By Linda Hayes, BosNewsLife Special Correspondent

Christians tense after angry crowd killed a young man dressed as “Father Frost” in Tajik capital Dushanbe.

DUSHANBE, TAJIKISTAN (BosNewsLife)– Christians in Tajikistan celebrated Orthodox Christmas Saturday, January 7, amid concerns about Islamic extremism after a crowd killed a young man dressed as “Father Frost”, the Russian equivalent of Santa Claus.

Police said 24-year-old economist Parviz Davlatbekov was attacked Monday, January 2, by some 30 people yelling “You infidel!” and stabbed with a knife in the Tajik capital, Dushanbe.

Davlatbekov had reportedly dressed up as Father Frost, who by tradition brings children presents at New Year, to visit relatives for a celebration. Officials said he died in the hospital of his injuries.

Three suspected murderers – third-years students of Tajik National University Sharif Davlatov, Farrukh Samiyev and Firus Nazrulloyev, were later detained, police added.


There is concern among Christians that the attackers may have been encouraged by hardline Islamists who oppose Santa Claus-like figures and other Christmas or New Year symbols. Christians point out that Santa Claus, or Father Frost, has nothing to do with the birth-of-Jesus Christmas story.

Dataset excerpts:

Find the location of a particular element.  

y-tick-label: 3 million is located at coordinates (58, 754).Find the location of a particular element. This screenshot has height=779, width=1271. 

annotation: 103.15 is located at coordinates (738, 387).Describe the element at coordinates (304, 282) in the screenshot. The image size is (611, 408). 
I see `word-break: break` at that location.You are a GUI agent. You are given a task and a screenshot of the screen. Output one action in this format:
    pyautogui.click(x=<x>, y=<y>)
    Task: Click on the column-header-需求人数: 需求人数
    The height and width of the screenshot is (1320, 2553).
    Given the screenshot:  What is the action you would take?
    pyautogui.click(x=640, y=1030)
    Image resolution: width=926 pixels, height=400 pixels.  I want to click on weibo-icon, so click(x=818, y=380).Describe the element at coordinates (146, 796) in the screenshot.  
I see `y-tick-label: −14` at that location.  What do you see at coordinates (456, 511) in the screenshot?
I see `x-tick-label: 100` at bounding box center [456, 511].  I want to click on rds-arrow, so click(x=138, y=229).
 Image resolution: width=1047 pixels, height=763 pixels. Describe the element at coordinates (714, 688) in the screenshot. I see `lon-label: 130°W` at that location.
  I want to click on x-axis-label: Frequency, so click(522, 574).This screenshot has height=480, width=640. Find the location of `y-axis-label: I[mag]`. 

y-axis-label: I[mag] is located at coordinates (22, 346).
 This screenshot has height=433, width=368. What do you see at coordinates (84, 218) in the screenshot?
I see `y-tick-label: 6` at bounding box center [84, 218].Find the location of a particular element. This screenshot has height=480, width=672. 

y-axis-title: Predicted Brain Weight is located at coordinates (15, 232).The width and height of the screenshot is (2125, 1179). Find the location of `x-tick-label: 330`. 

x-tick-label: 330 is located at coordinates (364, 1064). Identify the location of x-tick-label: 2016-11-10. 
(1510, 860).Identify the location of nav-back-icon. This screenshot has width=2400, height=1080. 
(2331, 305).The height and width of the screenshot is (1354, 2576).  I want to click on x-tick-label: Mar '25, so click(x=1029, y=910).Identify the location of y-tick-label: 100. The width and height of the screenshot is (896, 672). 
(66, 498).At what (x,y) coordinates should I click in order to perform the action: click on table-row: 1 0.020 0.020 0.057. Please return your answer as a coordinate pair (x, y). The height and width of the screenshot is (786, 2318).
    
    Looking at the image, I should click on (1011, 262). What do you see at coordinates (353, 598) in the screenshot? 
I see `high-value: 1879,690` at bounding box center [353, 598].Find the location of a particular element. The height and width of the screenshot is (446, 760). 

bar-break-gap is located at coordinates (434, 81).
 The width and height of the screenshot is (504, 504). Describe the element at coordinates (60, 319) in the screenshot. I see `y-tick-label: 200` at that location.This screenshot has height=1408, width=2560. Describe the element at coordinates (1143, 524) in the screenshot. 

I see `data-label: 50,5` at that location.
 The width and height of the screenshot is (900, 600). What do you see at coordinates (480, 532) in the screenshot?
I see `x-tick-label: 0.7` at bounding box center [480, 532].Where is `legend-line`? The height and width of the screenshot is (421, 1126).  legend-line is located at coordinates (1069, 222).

Required actions:
1. Reproduce everything in the Dushanbe news report from "Davlatbekov had reportedly" down to "detained, police added.".
2. Take the Dushanbe news report further, starting after its last sentence.

Answers to the problems:
1.
Davlatbekov had reportedly dressed up as Father Frost, who by tradition brings children presents at New Year, to visit relatives for a celebration. Officials said he died in the hospital of his injuries.

Three suspected murderers – third-years students of Tajik National University Sharif Davlatov, Farrukh Samiyev and Firus Nazrulloyev, were later detained, police added.

2.
The Central Asian country’s spiritual leader, Saidmukarram Abdukodirzoda, said in December however that all customs such as decorating the “New Year tree”, a practise in former Soviet nations, as well as  dancing and playing games “are alien to Tajik culture and contradict the laws of Islam”.

Authorities have denied the January 2 killing was religiously motivated. Interfax news agency quoted Tajik Interior Ministry spokesman Makhmadullo Asadulloyev as saying that “The young men who attacked [Davlatbekov] were intoxicated.”

Monday’s attack added to mounting religious tensions in the former Soviet republic, where most of its seven million plus population are Muslim.


Several churches have been declared illegal under a controversial restrictive Religion Law brought in 2010, which allows the government to impose stricter control over religious groups, in a nation that tolerates only the state-approved version of Islam.

Under the legislation all Christian and other “religious organisations” need to provide the national government with written confirmation of their existence from their local administration.

Christians say however that local officials “have been slow” at issuing confirmation documents or have “deliberately” refused to do so for groups that they did not like.

Officials have also imposed territorial restrictions on the activity of some non-Muslim groups, including Christian churches, during the re-registration process, according to Christians familiar with the procedures.


Autocratic President Imomali Rakhmon has defended his decision to sign the controversial legislation and other measures, saying it is the best way to prevent the growth of militancy.

Sharing a long and porous border with Afghanistan, the country has long been a target for extremists who have found fertile ground for recruitment among young, ill educated, unemployed men from the growing poor sections of Tajik society, analysts say.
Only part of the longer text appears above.